Militants trickling into Pakistan: officials

Determined band of Western militants trickling into Pakistan's northwest tribal region for training.

ISLAMABAD:
A small but determined band of Western militants are reportedly trickling into Pakistan's northwest for training in Taliban and al Qaeda enclaves, officials say.

Western diplomats in Islamabad, intelligence officials and Pakistani security officials say dozens of Westerners are among the thousands of foreign militants hiding out in the remote border region.

Despite their relatively small number, a host of bombings and aborted attacks in Western cities in recent years linked to the tribal areas shows that the threat posed by these migrating militants is nevertheless real.

Just another local

Officials say the would-be attackers are hard to detect as they arrive with legitimate visas from Europe, and even the United States, and blend in with the local population as they make their way to the Waziristan region.

"The British-born Pakistanis are mostly young boys who are adventurous by nature and don't find it hard to come to Pakistan and move around," a security official said, requesting anonymity.

"There are some basic flaws in our immigration system.
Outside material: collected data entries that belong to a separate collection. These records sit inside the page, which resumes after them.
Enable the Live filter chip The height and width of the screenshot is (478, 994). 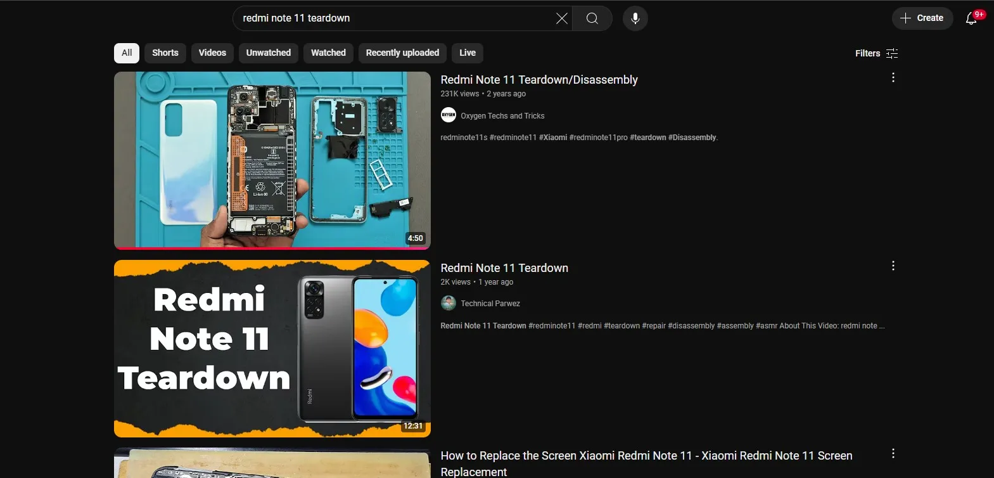point(467,53)
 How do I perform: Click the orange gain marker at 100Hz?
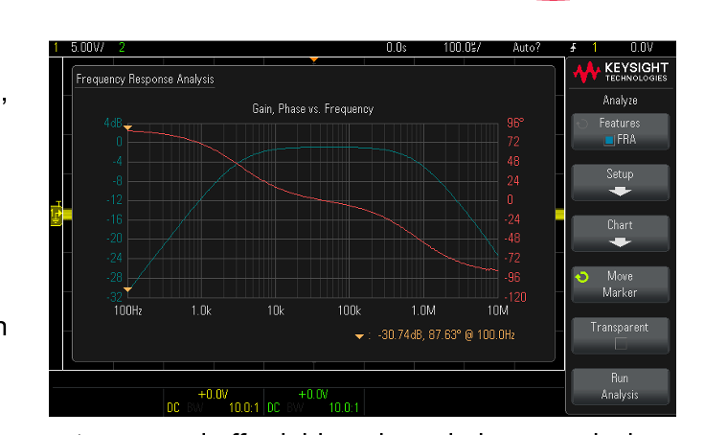127,289
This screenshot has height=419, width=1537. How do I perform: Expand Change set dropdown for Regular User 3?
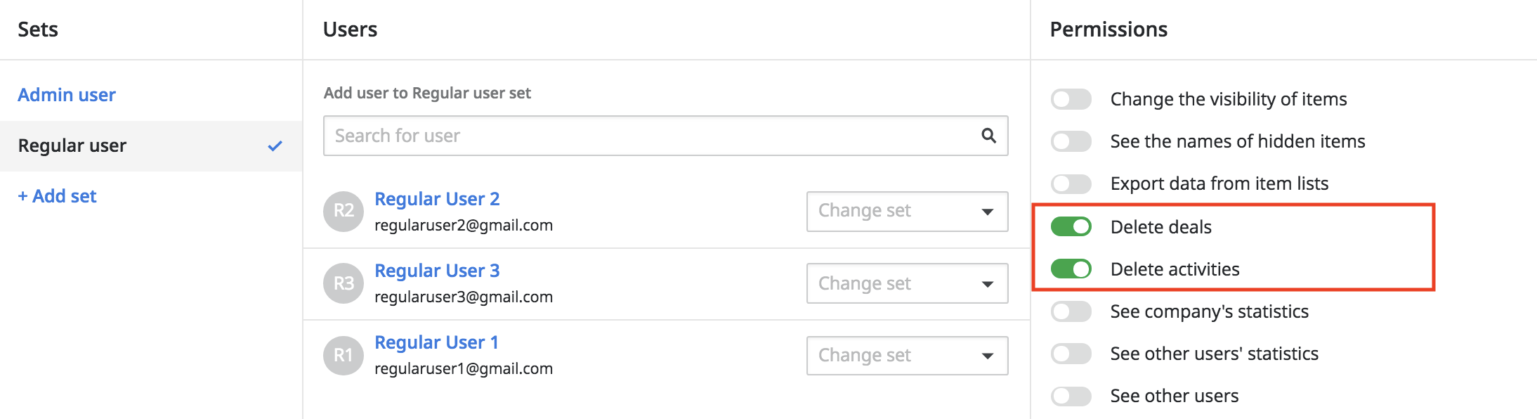pyautogui.click(x=907, y=283)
It's very easy for these suspects, especially those coming from Europe, to pass through our immigration," another senior security official said.

Most of the militants arrive with a working knowledge of the local language, Pashto, and wear local dress, making them difficult to identify, an intelligence official said.

At a meeting in Luxembourg on Thursday, a US official told EU interior ministers that attacks being planned on countries including Britain, France and Germany had been traced back to European militants in the western tribal belt.

"They are difficult to track down, they have European passports," Gilles de Kerchove, the EU's anti-terrorism coordinator, said at the same meeting.

The border area is considered al Qaeda's global base and is home to the Tehrik-i-Taliban Pakistan, both involved in training suicide bombers responsible for most of the 3,700 people killed in attacks over the past three years.

Handlers on call

"Some Western fighters also disguise themselves as Tablighis," said a senior intelligence official, referring to followers of the moderate Tabligh movement, whose missionaries travel the globe to preach Islam.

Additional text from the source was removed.